» **Problem to solve**
Transcribe the lines of the listing below without any changes, starting at the line that contains "Given: Click the Availability info icon" and ending at the line that contains "Action: [168, 132]", with both of those lines included.
BEGIN Records shown
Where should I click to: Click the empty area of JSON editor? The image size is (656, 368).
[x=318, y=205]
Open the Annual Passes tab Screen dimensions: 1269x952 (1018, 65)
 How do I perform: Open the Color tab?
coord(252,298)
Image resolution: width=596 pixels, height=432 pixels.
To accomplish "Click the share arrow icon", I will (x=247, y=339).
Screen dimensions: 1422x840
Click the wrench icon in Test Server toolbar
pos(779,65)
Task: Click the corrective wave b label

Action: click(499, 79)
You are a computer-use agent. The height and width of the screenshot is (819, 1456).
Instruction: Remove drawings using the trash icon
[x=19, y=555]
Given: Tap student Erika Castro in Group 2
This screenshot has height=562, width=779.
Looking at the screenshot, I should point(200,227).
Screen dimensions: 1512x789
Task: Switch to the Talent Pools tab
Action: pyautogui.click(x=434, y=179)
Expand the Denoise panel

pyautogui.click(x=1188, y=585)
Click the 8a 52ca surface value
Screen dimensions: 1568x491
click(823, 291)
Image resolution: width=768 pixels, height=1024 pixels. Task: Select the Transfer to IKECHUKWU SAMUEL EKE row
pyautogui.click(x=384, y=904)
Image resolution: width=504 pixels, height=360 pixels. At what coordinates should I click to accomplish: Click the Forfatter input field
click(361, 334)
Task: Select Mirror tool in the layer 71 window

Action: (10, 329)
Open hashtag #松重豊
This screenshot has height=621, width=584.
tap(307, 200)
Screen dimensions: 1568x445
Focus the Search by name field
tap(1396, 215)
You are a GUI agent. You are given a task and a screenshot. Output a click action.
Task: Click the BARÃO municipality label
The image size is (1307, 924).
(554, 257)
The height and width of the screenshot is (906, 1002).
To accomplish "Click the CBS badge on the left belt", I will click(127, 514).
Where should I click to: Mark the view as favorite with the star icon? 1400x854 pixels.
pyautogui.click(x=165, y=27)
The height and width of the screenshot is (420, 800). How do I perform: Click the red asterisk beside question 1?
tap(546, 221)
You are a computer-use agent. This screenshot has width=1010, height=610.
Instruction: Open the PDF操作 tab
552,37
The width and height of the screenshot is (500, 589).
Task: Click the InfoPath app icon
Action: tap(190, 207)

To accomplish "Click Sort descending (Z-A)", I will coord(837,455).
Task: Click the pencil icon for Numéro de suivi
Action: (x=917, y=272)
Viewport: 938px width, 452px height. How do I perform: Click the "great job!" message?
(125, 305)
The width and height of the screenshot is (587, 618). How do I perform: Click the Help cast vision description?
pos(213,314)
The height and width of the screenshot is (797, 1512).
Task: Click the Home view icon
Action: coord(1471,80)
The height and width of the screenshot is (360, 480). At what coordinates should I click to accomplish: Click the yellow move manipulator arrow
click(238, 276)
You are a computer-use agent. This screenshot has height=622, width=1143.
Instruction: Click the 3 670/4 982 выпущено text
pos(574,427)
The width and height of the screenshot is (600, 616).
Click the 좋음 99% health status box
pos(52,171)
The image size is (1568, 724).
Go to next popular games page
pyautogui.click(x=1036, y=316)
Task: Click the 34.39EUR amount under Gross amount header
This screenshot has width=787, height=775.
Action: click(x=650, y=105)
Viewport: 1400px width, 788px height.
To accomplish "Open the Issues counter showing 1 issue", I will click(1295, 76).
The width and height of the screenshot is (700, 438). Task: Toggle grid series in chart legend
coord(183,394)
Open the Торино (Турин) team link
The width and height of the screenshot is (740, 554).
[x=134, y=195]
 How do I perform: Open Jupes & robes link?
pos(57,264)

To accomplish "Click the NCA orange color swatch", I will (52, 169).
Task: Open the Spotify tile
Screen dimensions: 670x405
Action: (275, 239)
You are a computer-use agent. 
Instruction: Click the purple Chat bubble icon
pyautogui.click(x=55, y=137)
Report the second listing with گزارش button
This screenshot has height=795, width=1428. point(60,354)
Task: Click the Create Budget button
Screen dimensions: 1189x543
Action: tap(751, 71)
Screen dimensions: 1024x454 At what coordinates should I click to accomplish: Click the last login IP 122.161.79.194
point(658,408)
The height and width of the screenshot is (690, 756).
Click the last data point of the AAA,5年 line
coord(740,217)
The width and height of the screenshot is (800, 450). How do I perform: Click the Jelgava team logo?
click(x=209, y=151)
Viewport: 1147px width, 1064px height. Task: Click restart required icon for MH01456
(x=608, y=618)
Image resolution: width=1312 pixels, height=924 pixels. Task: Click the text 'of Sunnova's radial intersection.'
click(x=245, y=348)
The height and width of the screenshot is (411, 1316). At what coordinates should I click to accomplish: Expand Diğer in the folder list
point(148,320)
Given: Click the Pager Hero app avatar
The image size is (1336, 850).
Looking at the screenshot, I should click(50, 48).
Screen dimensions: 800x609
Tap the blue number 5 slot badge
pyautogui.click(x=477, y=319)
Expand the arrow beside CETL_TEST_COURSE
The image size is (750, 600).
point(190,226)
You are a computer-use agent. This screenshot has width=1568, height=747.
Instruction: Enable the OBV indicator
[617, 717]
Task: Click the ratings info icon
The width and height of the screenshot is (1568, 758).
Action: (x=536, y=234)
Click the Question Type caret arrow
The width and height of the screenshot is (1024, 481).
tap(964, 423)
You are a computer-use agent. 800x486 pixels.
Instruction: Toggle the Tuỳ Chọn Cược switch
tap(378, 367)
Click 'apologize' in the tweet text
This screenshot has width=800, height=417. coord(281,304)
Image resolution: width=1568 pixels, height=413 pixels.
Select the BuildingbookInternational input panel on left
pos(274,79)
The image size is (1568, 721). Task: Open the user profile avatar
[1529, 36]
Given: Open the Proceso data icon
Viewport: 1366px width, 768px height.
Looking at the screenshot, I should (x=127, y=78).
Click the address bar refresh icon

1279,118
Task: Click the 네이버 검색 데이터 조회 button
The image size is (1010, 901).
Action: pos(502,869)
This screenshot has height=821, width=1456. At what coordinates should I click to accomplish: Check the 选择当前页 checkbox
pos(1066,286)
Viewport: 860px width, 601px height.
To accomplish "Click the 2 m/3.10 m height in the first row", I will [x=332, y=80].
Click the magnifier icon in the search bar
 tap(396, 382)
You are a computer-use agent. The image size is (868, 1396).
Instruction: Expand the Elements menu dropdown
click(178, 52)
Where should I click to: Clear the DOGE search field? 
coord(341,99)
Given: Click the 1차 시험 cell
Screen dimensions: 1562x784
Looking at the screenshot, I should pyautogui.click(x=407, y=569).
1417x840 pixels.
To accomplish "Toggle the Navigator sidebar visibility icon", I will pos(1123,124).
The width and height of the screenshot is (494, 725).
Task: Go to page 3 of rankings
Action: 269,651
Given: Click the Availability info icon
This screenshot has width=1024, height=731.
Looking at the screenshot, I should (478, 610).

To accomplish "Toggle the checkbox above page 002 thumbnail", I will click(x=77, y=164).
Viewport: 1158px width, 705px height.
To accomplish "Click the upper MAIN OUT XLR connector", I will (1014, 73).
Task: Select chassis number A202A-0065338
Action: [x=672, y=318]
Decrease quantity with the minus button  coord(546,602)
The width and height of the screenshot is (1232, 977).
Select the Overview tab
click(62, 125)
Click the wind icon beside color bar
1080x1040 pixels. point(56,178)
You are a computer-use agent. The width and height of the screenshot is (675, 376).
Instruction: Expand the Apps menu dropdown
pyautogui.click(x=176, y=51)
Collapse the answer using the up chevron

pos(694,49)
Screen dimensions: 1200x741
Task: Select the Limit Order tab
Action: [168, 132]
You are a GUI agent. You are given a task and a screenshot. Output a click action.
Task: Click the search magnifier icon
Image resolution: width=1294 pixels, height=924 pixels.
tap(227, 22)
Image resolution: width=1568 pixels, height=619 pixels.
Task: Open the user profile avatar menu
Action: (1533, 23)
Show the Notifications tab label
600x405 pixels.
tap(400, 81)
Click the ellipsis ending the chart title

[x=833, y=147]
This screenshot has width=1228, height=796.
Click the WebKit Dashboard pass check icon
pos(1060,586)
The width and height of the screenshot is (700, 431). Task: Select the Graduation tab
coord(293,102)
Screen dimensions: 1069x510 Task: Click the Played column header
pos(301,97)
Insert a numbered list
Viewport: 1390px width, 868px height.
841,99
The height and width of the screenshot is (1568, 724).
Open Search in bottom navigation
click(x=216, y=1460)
END Records shown
» **Solution to this exercise**
Given: Click the Availability info icon
This screenshot has width=1024, height=731.
Looking at the screenshot, I should (478, 610).

To accomplish "Toggle the checkbox above page 002 thumbnail", I will click(x=77, y=164).
Viewport: 1158px width, 705px height.
To accomplish "Click the upper MAIN OUT XLR connector", I will (1014, 73).
Task: Select chassis number A202A-0065338
Action: [x=672, y=318]
Decrease quantity with the minus button  coord(546,602)
The width and height of the screenshot is (1232, 977).
Select the Overview tab
click(62, 125)
Click the wind icon beside color bar
1080x1040 pixels. point(56,178)
You are a computer-use agent. The width and height of the screenshot is (675, 376).
Instruction: Expand the Apps menu dropdown
pyautogui.click(x=176, y=51)
Collapse the answer using the up chevron

pos(694,49)
Screen dimensions: 1200x741
Task: Select the Limit Order tab
Action: [168, 132]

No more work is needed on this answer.